À savoir que, sans garantie, espérer obtenir un prêt bancaire pour acheter des semences et des engrais prêtait à rire ; quant à acquérir des terres quand on est une femme dans le Sénégal rural, cela frôlait les limites de l’imaginable. Finalement, les autorités locales lui ont attribué une petite parcelle, certes pas de la meilleure qualité, mais suffisante pour se lancer. Après avoir construit un système d’irrigation au goutte-à-goutte et récolté ses premiers grains de riz, elle s’est mise à partager son savoir sur les techniques agricoles, l’accès au financement et l’élaboration d’un plan d’affaires.

L’appétit de connaissances chez ses consœurs était tel que Korka Diaw n’a pas tardé à lancer le Réseau des femmes agricultrices du Nord du Sénégal (REFAN), qui compte aujourd’hui 16 000 adhérentes. Une initiative qui a eu une influence considérable, selon Olivier Buyoya, directeur régional d’IFC pour l’Afrique de l’Ouest :

« Le modèle opérationnel du REFAN crée des emplois et fournit à ses membres des possibilités de formation et d’éducation essentielles, avec à la clé une autonomie financière. »

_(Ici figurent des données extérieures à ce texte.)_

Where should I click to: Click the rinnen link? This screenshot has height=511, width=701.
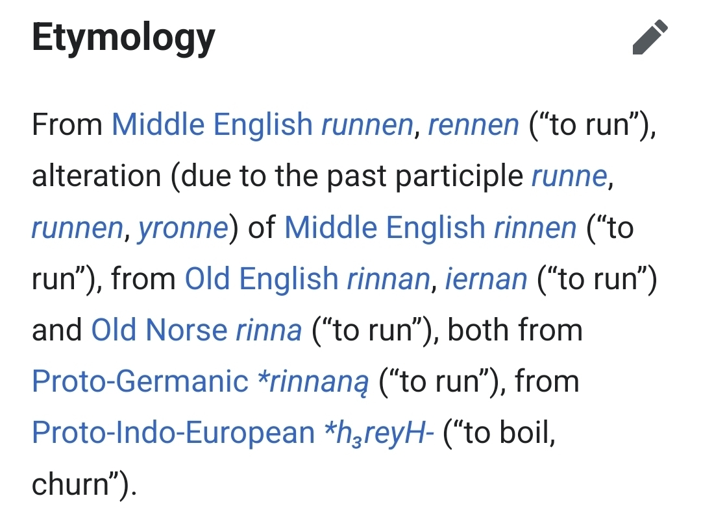535,228
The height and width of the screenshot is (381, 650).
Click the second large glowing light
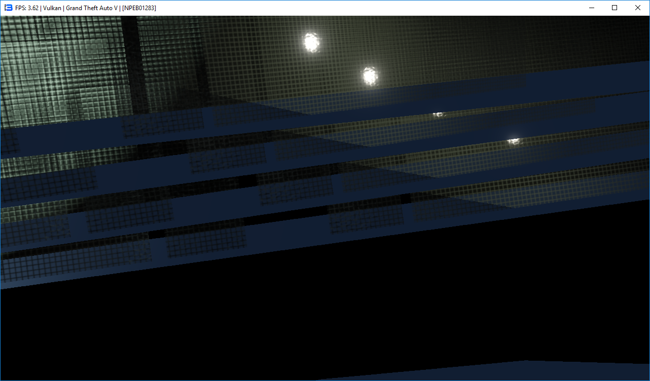click(370, 76)
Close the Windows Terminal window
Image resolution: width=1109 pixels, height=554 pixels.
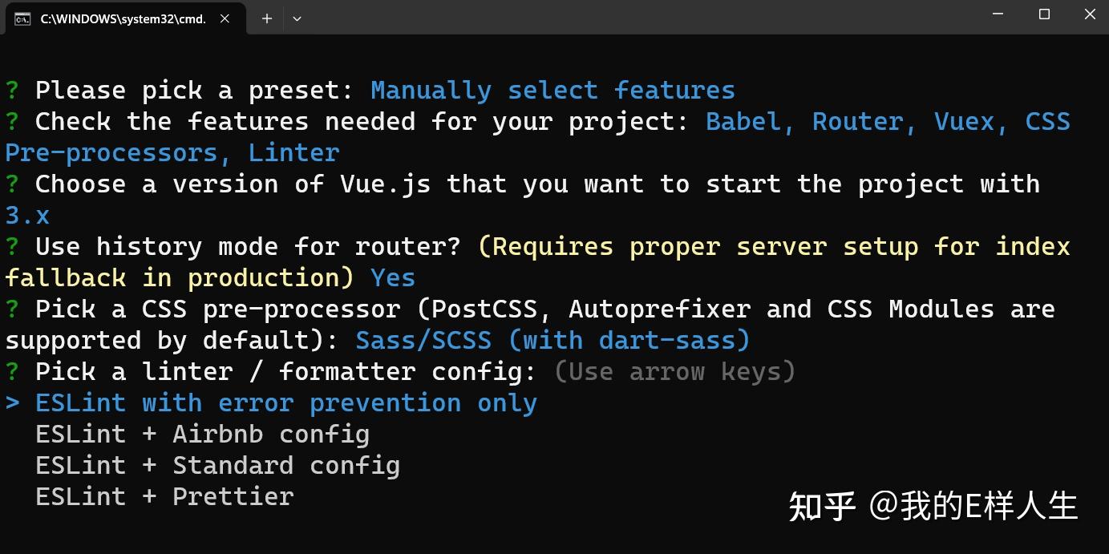(1090, 14)
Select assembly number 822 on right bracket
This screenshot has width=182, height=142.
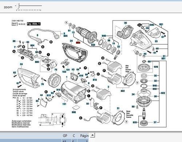(163, 93)
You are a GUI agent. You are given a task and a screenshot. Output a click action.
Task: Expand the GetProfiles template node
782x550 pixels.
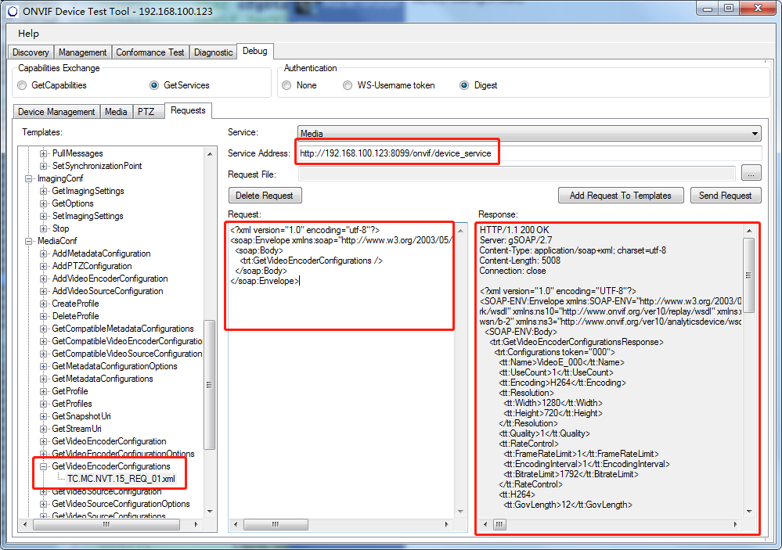pos(45,403)
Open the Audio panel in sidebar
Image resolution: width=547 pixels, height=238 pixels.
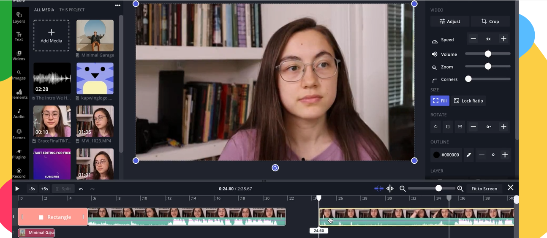click(19, 114)
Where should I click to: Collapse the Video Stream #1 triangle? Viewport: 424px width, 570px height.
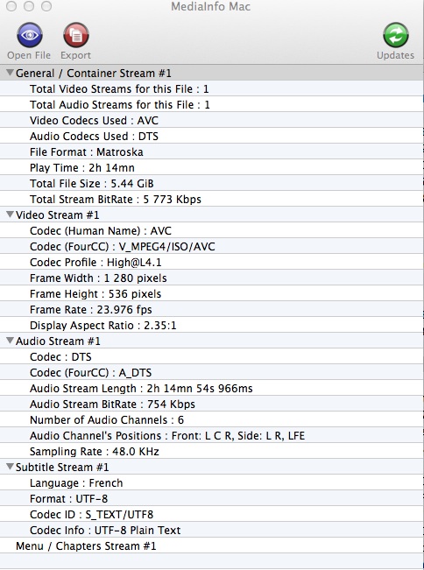coord(11,215)
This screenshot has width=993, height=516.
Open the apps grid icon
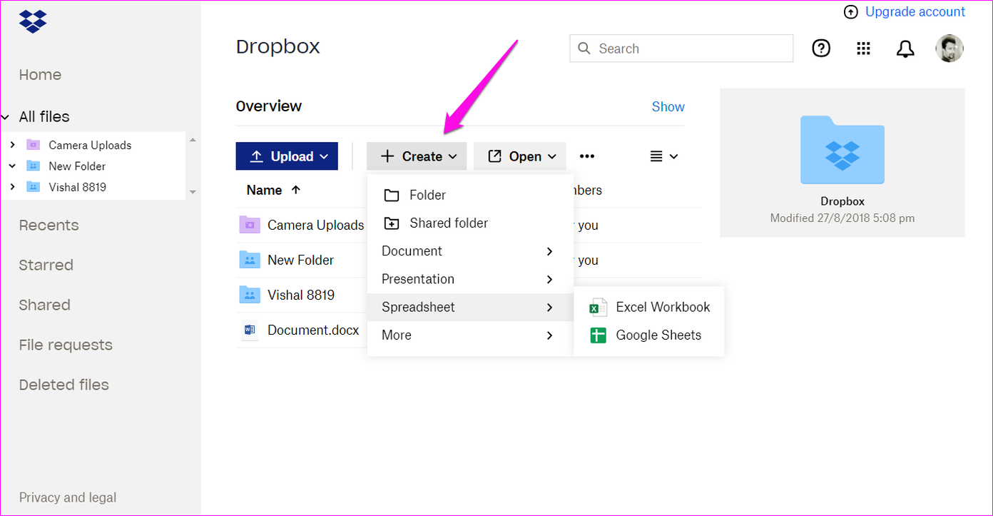(x=863, y=49)
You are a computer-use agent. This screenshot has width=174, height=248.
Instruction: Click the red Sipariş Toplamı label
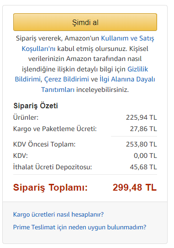point(50,188)
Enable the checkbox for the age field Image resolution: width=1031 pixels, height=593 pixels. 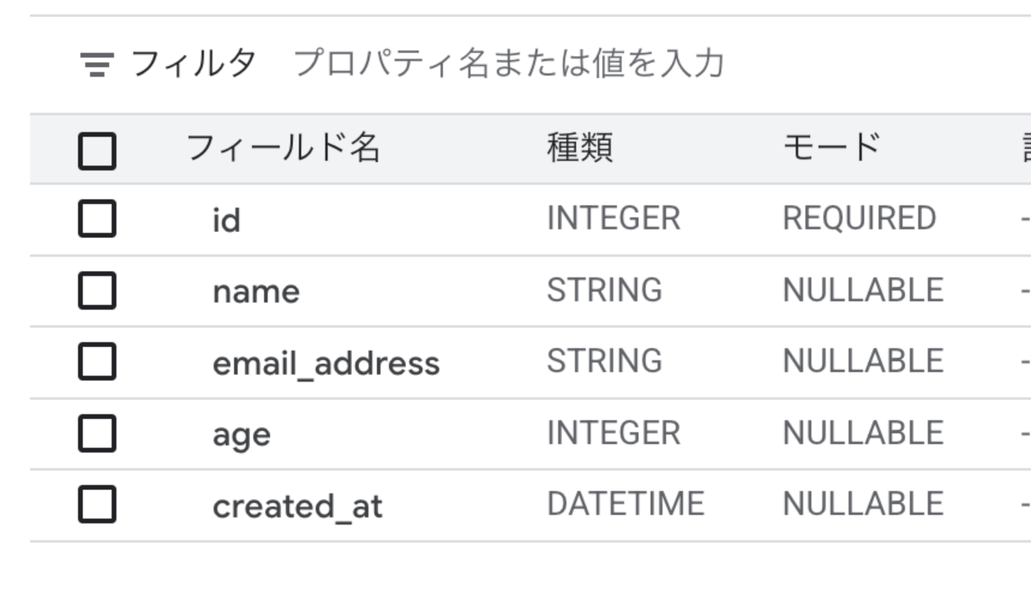click(97, 433)
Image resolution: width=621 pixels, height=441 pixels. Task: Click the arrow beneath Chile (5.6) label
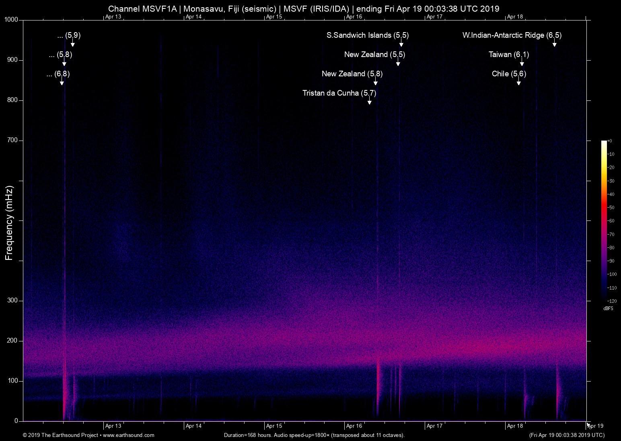tap(518, 82)

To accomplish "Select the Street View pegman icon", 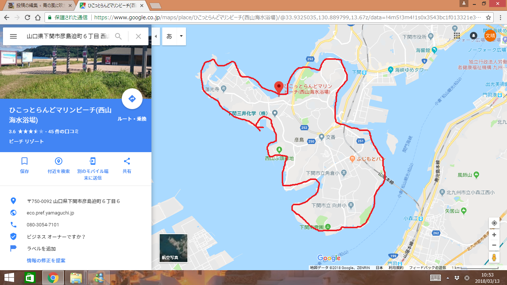I will click(x=494, y=257).
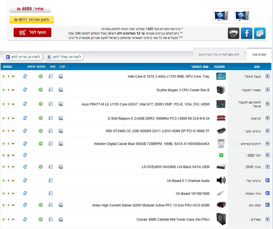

Grâce au Groupe Baobab, une organisation cliente d’IFC qui offre des services d’inclusion financière dans toute l’Afrique de l’Ouest, les membres du REFAN peuvent avoir accès au crédit. L’objectif, selon M. Buyoya, est de « soutenir davantage d’agricultrices, en leur permettant de réussir malgré les adversités auxquelles elles sont confrontées ».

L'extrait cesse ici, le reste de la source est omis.